» EXERCISE: The copy should begin at the line containing "The height and width of the screenshot is (960, 1778)." and end with the last line below, every line exact and no picture included.
:: DATA SHOWN
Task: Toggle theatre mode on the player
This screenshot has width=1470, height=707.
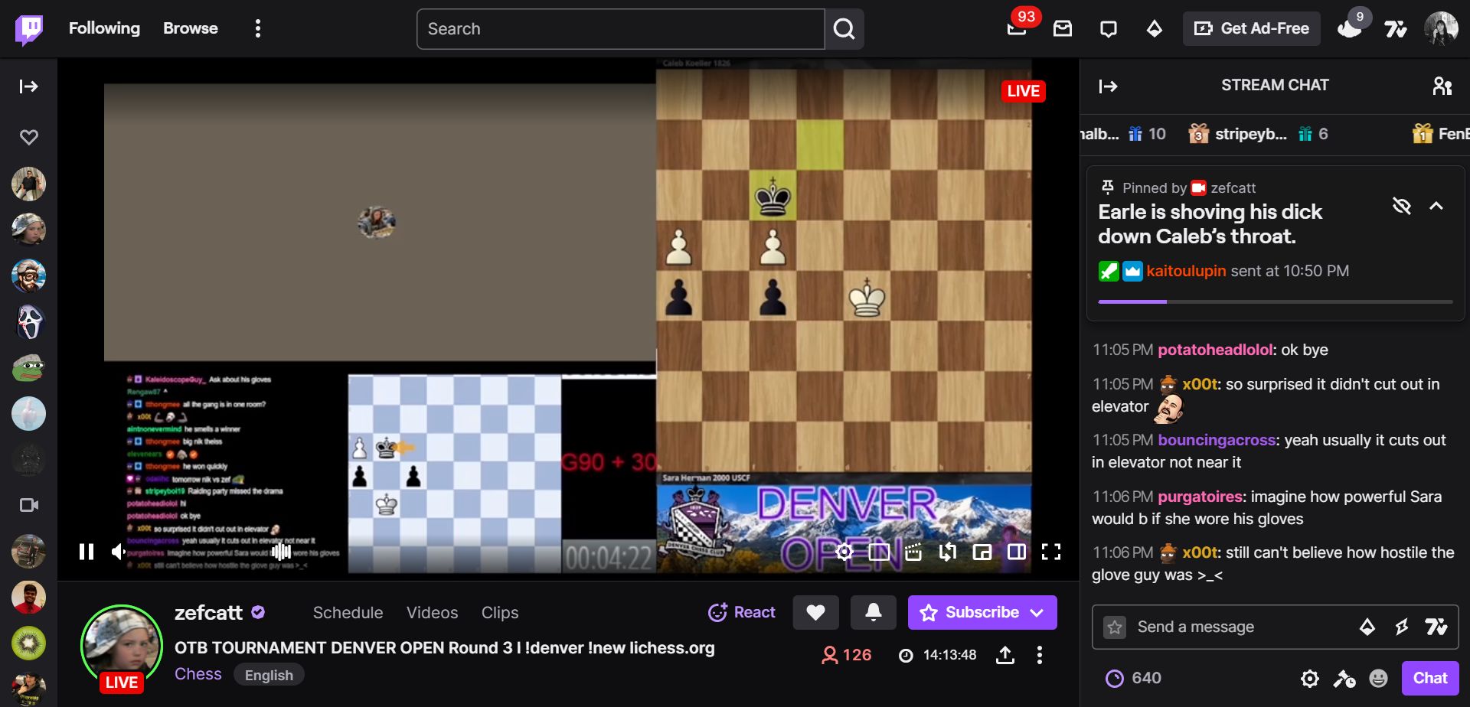Action: 1017,552
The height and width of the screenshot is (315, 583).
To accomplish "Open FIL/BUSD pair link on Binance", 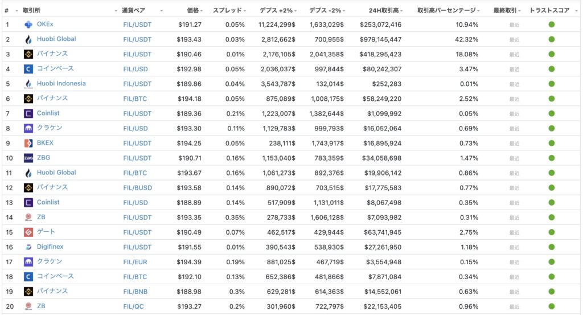I will 138,188.
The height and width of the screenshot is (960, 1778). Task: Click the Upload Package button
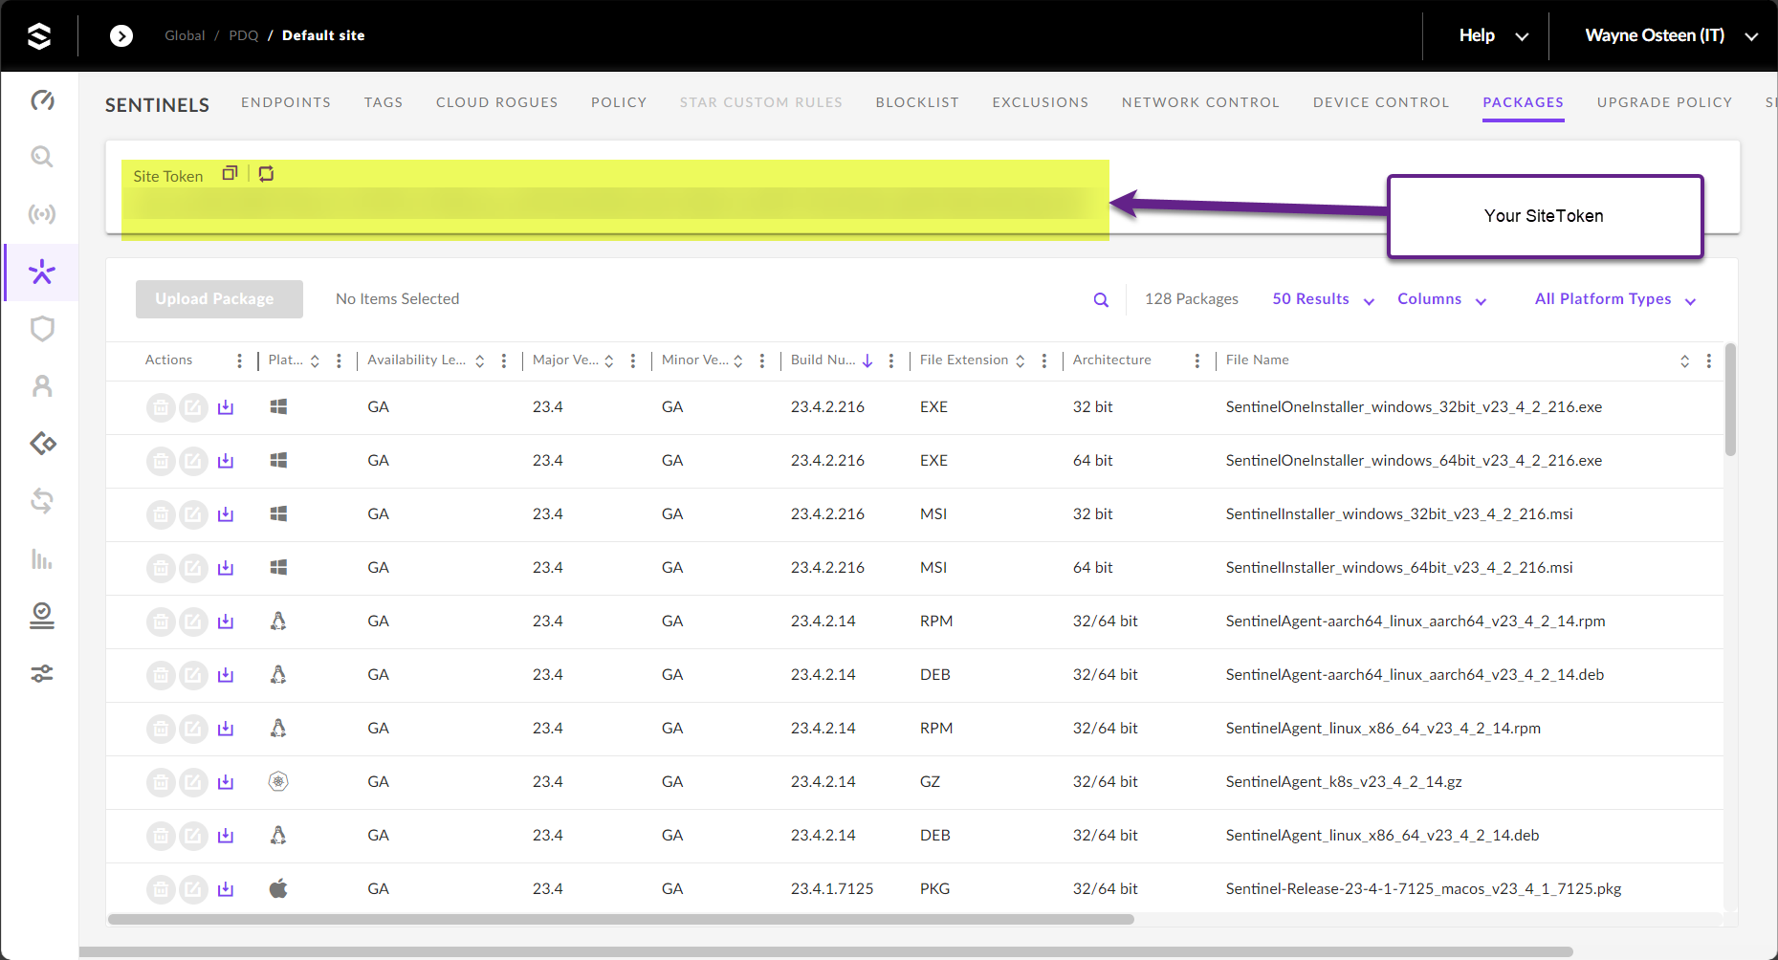click(219, 299)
::::
» WRITTEN SOLUTION:
The height and width of the screenshot is (960, 1778). Task: Click the Upload Package button
click(219, 299)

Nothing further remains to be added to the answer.